» **Text block**
7.12 Production-Safe Tracing
You've learned to trace code in development with debuggers, profile it with py-spy, and understand distributed flows with OpenTelemetry. But production is different. You can't attach a debugger to a running production service—it pauses execution and ruins user experience. You can't enable verbose logging for every request—it overwhelms storage and degrades performance. You need production-safe tracing techniques.
7.12.1 Feature Flags for Instrumentation
The core pattern: instrumentation that can be enabled selectively for specific users, requests, or conditions without code deployment.
Enabling Tracing for Specific Users/Requests
Imagine you have a bug that only affects Premium tier users. You want verbose tracing for Premium users without impacting Basic users. Here's how:
from feature_flags import is_enabled # Using a library like LaunchDarkly or Unleash
import logging
logger = logging.getLogger(__name__)
@app.post("/checkout")
def checkout(request):
user_id = request.user.id
user_tier = request.user.tier
# Enable detailed tracing based on feature flag
verbose_tracing = is_enabled(
'detailed-checkout-tracing',
context={'user_id': user_id, 'tier': user_tier}
)
if verbose_tracing:
logger.setLevel(logging.DEBUG)
logger.debug(f"Checkout initiated: user={user_id}, tier={user_tier}, items={request.json['items']}")
# Your checkout logic
inventory_response = reserve_inventory(request.json['items'])
if verbose_tracing:
logger.debug(f"Inventory reserved: {inventory_response}")
payment_response = process_payment(user_id, inventory_response['total'])
if verbose_tracing:
logger.debug(f"Payment processed: {payment_response}")
return {"status": "success"}
Now you can enable tracing from your feature flag dashboard:
Feature: detailed-checkout-tracing
Targeting: tier = "premium"
Status: Enabled for 100% of premium users
No code deployment needed. Premium users get verbose logs; Basic users don't see any performance impact.
More sophisticated targeting:
# Enable tracing for specific user
is_enabled('tracing', context={'user_id': 12345}) # True only for user 12345
# Enable tracing for percentage of requests
is_enabled('tracing', context={'rollout_percentage': 5}) # 5% of requests
# Enable tracing for specific conditions
is_enabled('tracing', context={
'user_tier': 'premium',
'request_path': '/checkout',
'time_hour': datetime.now().hour # Only during business hours
})
Performance Impact Mitigation
Feature flags add some overhead. Here's how to minimize it:
Pattern 1: Check once per request
@app.middleware("http")
async def tracing_middleware(request, call_next):
# Check feature flag once at request start
request.state.verbose_tracing = is_enabled(
'detailed-tracing',
context={'user_id': request.user.id if request.user else None}
)
response = await call_next(request)
return response
@app.post("/checkout")
def checkout(request):
if request.state.verbose_tracing:
logger.debug("Checkout initiated")

» **Short exercise 1**
List every distinct feature flag name that the tracing text passes to is_enabled.
» **Short exercise 2**
Carry on the production-safe tracing text, starting right after its last line.
The data after this point is separate material and has no connection to the tracing text.

» **Available data**
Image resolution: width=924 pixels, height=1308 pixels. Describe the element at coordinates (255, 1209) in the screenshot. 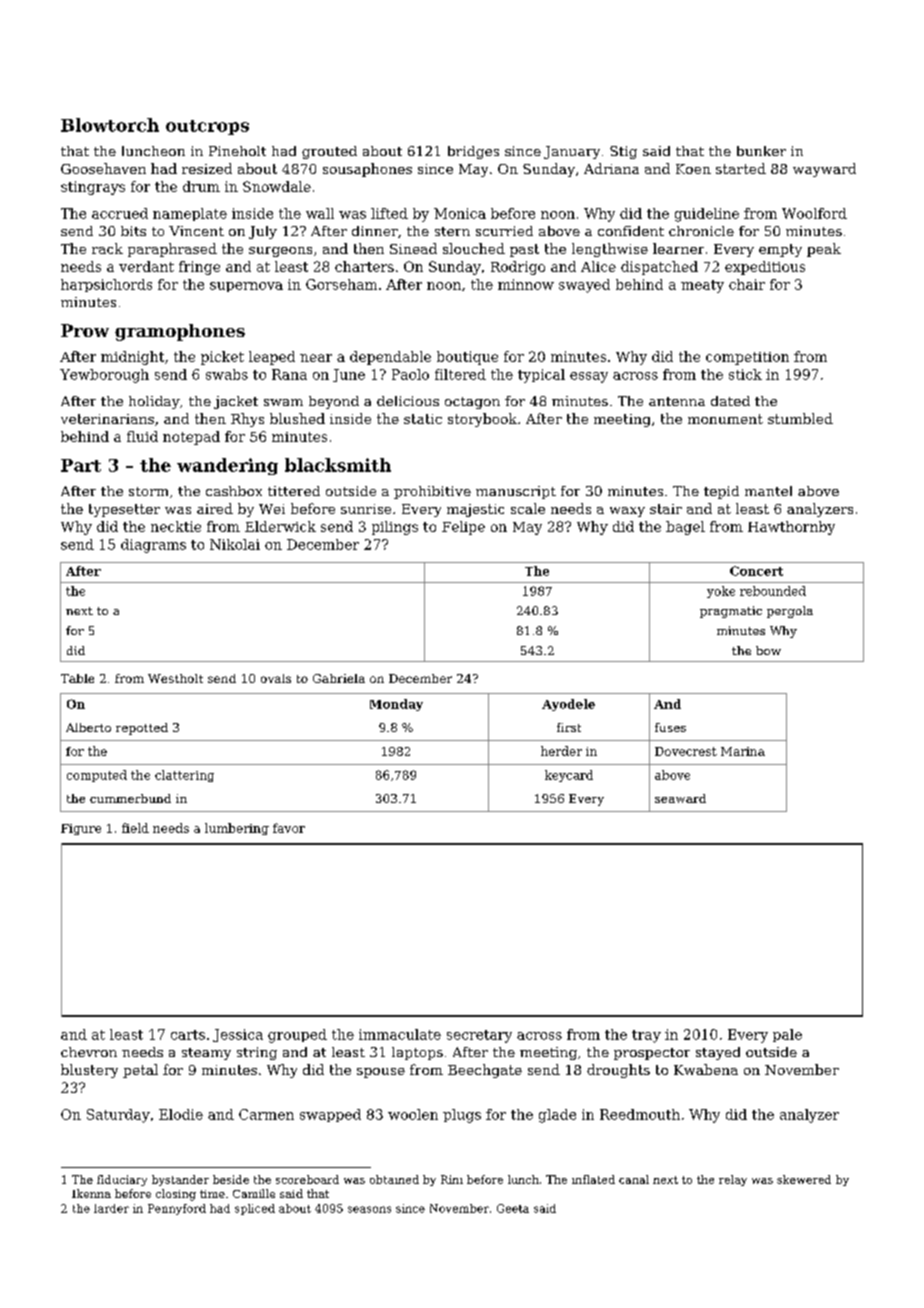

» **Task result 1**
detailed-checkout-tracing
tracing
detailed-tracing

» **Task result 2**
# ... rest of code
Pattern 2: Lazy evaluation
from contextlib import contextmanager
@contextmanager
def traced_operation(request, operation_name):
"""Only compute tracing data if tracing is enabled."""
if not request.state.verbose_tracing:
yield # No-op if tracing disabled
return
start = time.time()
logger.debug(f"Starting {operation_name}")
try:
yield
finally:
duration = time.time() - start
logger.debug(f"{operation_name} completed in {duration:.3f}s")
@app.post("/checkout")
def checkout(request):
with traced_operation(request, "inventory_check"):
# This code always runs
inventory = check_inventory(request.json['items'])
# But tracing only happens if enabled
Pattern 3: Sampling with feature flags
import random
def should_trace(request):
"""Probabilistic tracing based on feature flag."""
sampling_rate = feature_flags.get_float('tracing-sample-rate', default=0.0)
# Always trace if user specifically requested it
if request.headers.get('X-Enable-Tracing') == 'true':
return True
# Otherwise sample based on rate
return random.random() < sampling_rate
@app.post("/checkout")
def checkout(request):
if should_trace(request):
with tracer.start_as_current_span("checkout"):
# ... checkout logic
pass
Security Considerations
Feature-flagged tracing exposes potential security risks:
Risk 1: Logging sensitive data
# DANGER: Might log credit card numbers if tracing is enabled
if verbose_tracing:
logger.debug(f"Payment info: {request.json}") # Contains card number!
# SAFE: Redact sensitive fields
def safe_log(data, sensitive_keys=['card_number', 'cvv', 'password']):
return {k: '***REDACTED***' if k in sensitive_keys else v for k, v in data.items()}
if verbose_tracing:
logger.debug(f"Payment info: {safe_log(request.json)}")
Risk 2: Unauthorized trace access
# DANGER: Anyone can enable tracing via header
if request.headers.get('X-Enable-Tracing'):
enable_tracing()
# SAFE: Verify authorization
def should_enable_tracing(request):
trace_header = request.headers.get('X-Enable-Tracing')
if not trace_header:
return False
# Verify signed token or API key
if not verify_trace_token(trace_header, request.user):
logger.warning(f"Unauthorized tracing attempt from user {request.user.id}")
return False
return True
Risk 3: DoS via verbose logging
# DANGER: Attacker enables tracing for high-traffic endpoint
if is_enabled('tracing', context={'endpoint': request.path}):
# Logs every request detail
# If endpoint gets 1000 req/sec, this writes gigabytes of logs
# SAFE: Rate limit traced requests
from ratelimit import rate_limit
@rate_limit(max_traced_requests=100, window_seconds=60)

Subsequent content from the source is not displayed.